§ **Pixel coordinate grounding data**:
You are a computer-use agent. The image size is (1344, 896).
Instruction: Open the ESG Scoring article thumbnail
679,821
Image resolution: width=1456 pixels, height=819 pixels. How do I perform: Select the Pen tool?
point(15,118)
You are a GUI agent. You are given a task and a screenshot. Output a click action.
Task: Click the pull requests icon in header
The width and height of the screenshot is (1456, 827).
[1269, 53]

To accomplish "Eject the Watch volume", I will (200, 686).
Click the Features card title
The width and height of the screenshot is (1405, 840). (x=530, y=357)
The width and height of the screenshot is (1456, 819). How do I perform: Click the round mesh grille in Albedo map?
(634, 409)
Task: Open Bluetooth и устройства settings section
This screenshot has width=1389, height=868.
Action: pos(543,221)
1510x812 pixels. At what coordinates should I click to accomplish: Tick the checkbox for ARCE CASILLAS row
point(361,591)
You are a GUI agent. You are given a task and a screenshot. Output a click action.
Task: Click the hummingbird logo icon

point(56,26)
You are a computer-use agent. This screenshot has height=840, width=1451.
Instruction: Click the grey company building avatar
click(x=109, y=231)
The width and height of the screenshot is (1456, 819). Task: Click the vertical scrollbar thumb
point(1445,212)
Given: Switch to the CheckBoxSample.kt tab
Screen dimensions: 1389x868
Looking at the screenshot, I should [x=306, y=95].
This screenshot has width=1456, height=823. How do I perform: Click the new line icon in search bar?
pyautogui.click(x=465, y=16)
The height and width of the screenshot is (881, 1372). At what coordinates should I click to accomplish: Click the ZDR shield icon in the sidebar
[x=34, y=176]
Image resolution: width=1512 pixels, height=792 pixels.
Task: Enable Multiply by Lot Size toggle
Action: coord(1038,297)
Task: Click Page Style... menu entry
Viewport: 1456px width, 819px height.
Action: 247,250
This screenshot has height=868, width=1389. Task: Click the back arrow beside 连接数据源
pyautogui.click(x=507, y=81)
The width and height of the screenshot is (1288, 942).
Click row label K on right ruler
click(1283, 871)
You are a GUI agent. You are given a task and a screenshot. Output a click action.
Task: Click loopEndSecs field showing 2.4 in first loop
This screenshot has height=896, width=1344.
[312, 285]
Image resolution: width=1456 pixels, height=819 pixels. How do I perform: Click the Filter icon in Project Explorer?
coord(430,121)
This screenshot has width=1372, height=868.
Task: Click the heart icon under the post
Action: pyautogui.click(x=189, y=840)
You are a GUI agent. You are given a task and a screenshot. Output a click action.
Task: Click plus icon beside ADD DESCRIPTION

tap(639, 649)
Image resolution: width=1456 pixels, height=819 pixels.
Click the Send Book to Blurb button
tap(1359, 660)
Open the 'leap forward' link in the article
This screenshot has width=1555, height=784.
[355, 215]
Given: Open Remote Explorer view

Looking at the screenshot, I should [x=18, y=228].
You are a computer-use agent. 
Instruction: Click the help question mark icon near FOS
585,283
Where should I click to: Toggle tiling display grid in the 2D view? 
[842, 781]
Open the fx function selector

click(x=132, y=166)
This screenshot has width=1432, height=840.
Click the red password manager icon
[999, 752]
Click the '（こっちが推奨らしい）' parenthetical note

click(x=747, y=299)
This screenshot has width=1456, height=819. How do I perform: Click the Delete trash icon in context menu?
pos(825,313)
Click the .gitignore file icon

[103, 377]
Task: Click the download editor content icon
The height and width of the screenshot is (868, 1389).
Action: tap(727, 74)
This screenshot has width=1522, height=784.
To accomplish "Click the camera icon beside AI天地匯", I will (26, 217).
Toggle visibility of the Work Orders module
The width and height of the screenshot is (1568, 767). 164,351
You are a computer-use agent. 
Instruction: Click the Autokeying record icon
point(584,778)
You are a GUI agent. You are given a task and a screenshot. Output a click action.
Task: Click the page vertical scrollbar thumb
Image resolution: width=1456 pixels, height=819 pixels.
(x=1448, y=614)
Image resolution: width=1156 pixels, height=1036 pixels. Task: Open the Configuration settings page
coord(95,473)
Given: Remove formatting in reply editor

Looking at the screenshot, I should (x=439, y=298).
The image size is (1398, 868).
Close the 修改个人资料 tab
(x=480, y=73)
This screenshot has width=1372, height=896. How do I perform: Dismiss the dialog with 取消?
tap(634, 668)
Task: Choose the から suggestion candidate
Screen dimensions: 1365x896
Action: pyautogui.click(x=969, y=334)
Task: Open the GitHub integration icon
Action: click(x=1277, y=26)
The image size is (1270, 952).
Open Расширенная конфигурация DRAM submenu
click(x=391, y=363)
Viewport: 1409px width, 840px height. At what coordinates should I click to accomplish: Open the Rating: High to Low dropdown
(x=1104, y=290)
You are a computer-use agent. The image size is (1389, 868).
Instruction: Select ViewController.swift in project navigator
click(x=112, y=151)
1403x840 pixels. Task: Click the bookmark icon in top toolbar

§ **Exercise objective**: For each line above that contains the word "computer", give the line as it is written.

§ **Written solution**:
You are a computer-use agent. The image size is (1344, 896).
You are a computer-use agent. This screenshot has height=840, width=1451.
You are a computer-use agent. 
You are a computer-use agent. 
You are a computer-use agent. The image size is (1389, 868).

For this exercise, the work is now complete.